Holland died there in The Pavilion in 1806, after which it was sold on to Peter Denys who himself died there in 1816. It was later subdivided, before being demolished in 1874. The site of the house is now occupied by Shafto Mews.

Returning to the walk along Cadogan Gardens, we now ‘dogs-leg’ over Sloane Street, turning right and then left into Wilbraham Place – we are temporarily off on a river hunt.

Wilbraham Place only dates from 1896 – the Cadogans did their trick of demolishing stuff and rebuilding in the Queen Anne style. We can see the back of the Cadogan Hall here and its former use as a Scientology Church

But its D’Oyley Street at the end we’re after. We have reached the route of the River Westbourne.

Along the course of the now-buried River Westbourne – which rises in the hills of Hampstead – lots of watery place names which are all derived from being beside this once important river.

It marked the boundary between Chelsea and Westminster and still does – west of the stream is the borough of Kensington and Chelsea and east of it is still Westminster.

The whole of the Westbourne river is now buried all the way. Even the Serpentine is now not actually part of the river water.

In the houses behind D’Oyley Street, there’s no public access to the course of the Westbourne here. No trace of it even – apart from those houses beyond the garden are in Westminster beyond the boundary which follows the course of the stream.

Around to the front of the Cadogan Hall and down Sedding Street with views down to Sloane Square itself.

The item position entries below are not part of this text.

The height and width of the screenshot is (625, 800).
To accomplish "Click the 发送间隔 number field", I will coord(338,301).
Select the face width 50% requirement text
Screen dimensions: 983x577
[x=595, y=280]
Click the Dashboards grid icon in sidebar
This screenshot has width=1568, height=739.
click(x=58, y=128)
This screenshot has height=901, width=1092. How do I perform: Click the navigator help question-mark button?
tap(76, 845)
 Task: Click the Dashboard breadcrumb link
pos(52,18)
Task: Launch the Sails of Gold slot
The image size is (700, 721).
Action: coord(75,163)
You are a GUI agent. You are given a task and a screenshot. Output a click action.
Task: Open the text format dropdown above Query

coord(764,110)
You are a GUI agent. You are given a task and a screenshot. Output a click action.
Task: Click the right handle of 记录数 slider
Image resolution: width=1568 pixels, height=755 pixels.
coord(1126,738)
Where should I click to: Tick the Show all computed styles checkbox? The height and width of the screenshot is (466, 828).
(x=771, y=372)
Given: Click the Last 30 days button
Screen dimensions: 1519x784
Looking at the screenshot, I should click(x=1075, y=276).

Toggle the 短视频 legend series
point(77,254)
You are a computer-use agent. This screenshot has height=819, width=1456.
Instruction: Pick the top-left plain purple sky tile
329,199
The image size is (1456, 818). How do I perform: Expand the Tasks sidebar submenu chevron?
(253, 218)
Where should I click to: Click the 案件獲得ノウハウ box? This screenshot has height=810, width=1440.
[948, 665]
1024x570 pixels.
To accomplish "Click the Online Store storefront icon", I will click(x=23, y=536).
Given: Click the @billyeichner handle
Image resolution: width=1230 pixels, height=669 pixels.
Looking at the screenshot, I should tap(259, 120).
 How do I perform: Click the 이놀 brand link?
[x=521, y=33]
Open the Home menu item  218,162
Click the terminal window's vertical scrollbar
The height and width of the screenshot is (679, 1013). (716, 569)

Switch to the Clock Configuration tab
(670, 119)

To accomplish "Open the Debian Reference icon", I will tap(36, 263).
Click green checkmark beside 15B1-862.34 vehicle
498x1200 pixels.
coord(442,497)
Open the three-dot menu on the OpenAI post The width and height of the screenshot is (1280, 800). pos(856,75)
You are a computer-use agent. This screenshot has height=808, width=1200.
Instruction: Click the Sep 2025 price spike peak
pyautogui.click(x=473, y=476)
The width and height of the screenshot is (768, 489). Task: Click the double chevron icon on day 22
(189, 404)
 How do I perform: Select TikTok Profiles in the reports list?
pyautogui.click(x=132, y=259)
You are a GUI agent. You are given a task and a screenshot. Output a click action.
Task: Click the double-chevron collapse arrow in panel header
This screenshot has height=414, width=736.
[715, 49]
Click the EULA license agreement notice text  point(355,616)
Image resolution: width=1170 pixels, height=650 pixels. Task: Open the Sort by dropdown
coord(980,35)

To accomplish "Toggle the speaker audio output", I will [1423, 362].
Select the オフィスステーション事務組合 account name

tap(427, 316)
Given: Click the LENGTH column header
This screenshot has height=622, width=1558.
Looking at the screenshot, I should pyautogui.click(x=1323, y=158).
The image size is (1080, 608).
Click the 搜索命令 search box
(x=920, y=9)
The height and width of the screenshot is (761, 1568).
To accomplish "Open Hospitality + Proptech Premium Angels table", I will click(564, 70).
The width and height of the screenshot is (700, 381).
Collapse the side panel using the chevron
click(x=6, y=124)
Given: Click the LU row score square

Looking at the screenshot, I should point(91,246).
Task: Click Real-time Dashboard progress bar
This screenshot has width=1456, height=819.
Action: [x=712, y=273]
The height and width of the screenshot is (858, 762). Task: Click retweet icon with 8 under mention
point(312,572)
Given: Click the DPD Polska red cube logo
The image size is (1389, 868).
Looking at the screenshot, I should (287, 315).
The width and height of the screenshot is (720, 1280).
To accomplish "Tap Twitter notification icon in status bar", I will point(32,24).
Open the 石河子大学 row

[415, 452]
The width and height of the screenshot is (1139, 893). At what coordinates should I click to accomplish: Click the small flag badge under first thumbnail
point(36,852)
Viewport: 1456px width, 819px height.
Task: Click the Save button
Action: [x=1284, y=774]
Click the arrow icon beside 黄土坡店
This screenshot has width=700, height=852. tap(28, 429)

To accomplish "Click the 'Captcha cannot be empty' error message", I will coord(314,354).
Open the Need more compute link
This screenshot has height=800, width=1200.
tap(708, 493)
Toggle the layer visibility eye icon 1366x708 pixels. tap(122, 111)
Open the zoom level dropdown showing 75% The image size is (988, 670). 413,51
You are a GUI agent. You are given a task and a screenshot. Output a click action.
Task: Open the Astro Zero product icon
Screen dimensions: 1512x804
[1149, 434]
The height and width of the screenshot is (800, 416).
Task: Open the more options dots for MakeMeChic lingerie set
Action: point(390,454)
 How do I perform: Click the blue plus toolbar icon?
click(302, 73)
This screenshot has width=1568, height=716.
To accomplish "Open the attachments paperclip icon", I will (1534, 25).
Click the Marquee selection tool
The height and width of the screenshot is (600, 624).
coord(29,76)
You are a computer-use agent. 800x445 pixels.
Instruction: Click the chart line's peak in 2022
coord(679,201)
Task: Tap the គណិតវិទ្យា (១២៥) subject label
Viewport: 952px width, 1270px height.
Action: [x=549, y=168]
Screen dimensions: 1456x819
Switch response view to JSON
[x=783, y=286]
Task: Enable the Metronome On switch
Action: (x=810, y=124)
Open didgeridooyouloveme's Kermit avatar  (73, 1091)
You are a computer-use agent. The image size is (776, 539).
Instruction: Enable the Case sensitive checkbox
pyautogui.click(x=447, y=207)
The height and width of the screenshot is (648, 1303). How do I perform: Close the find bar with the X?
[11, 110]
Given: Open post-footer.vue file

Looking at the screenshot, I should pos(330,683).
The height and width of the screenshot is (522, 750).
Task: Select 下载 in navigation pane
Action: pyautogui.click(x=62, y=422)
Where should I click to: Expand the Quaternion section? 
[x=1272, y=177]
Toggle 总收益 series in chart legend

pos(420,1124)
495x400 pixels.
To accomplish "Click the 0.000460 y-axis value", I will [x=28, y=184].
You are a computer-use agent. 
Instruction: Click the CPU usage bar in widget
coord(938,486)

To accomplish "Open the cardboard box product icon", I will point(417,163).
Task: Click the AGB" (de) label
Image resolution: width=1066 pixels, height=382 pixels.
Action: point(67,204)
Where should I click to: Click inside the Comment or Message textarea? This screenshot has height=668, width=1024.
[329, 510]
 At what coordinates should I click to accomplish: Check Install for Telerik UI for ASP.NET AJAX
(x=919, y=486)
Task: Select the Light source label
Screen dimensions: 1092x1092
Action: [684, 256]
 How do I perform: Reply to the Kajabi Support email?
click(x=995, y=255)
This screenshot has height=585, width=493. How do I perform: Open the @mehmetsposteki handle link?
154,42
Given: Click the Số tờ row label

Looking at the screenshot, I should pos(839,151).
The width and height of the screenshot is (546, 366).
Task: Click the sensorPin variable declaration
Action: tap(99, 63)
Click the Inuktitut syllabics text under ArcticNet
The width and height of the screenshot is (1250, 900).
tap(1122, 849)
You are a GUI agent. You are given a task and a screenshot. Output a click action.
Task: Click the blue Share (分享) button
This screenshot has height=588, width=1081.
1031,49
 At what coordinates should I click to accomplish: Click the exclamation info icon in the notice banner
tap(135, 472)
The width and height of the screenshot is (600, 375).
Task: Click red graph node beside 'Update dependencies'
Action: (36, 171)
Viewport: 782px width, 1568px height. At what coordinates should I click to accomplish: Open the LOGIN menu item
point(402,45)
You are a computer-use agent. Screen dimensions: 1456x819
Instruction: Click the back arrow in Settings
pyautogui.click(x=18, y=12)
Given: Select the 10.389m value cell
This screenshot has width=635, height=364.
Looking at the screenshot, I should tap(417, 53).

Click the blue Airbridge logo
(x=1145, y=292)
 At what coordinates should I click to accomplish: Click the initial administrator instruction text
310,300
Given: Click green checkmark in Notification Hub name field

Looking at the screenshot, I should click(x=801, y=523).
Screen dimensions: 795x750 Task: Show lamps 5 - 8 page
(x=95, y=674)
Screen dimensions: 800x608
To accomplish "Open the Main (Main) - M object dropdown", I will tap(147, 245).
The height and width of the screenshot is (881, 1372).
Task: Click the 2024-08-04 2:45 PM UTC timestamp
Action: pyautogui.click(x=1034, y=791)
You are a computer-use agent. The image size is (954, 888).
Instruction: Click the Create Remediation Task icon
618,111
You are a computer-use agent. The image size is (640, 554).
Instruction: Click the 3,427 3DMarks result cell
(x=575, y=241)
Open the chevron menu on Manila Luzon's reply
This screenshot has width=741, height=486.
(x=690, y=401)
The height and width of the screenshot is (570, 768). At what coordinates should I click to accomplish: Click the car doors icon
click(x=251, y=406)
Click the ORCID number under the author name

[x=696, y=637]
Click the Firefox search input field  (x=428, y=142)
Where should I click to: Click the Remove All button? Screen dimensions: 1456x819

Before we retrace our steps to Sloane Square, unexpectedly left here.

The bridge over the Westbourne here was called Blandel Bridge and it’s opposite Bourne Street.

Originally it was just a footbridge with a plank before a more substantial bridge, 16 feet wide and lined by high walls, was built in the reign of Charles II. There’s no sign of it nowadays.

Retrace your steps to the end of Sedding Street again and we’re at our destination – Sloane Square.